Michael Shellenberger, President of The Breakthrough Institute, vigorously asserted that the best policy left is concentrating on innovation. “The Breakthrough Institute has been the biggest advocate of making large and sustainable investments in technology,” he said in a private interview. “And we think we should put a lot of money into R&D.”
In the international arena, Shellenberger told the panel’s audience: “The action is around issues of technology innovation.” The focus, he insisted, “has got to be on innovation to make clean energy much cheaper. Until it is, the technology with the most potential to substitute for a climate change-fighting agenda, he added privately, is nuclear. “If you want to reduce emissions now, deploy nuclear power plants.”
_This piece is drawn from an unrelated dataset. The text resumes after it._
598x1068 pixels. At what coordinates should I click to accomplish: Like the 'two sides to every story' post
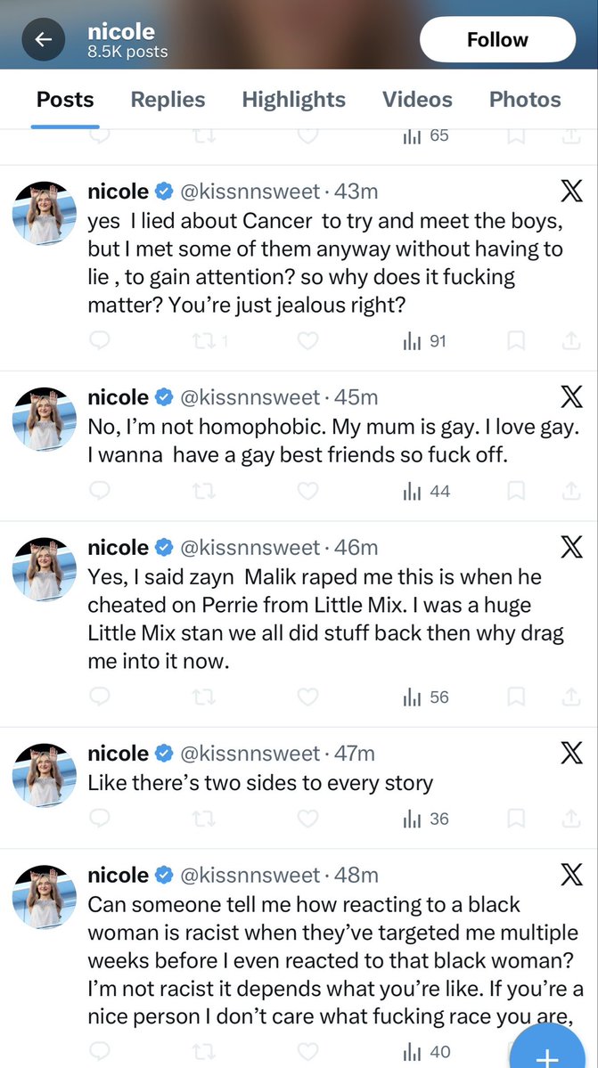coord(307,819)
The Honorable Connie Hedegaard, Commissioner for Climate in Action for the European Commission, was the fourth panelist. Despite U.S. recalcitrance, she said, climate policies are expanding around the globe from India to Brazil (and including China), “and as far as we can see the best way to get things done is through a carbon market. Cap-and-trade and Europe’s other climate change-fighting and renewable energy building initiatives, she declared, are considered incipient successes, especially since they proved themselves during the Great Recession. “It’s not either cap-and-trade or technology,” she said, “It’s very much both.”
During the panel presentation, the audience was text-polled on when it expected U.S. climate change policy action. At the end of the session, the results showed two percent expected policy action from Washington in the coming year, sixteen percent expected it within two years and a whopping 82 percent do not expect it in the foreseeable future.
And yet, as Fred Krupp pointed out, “We haven’t solved a pollution problem anywhere in the world without putting a limit on how much can come out.”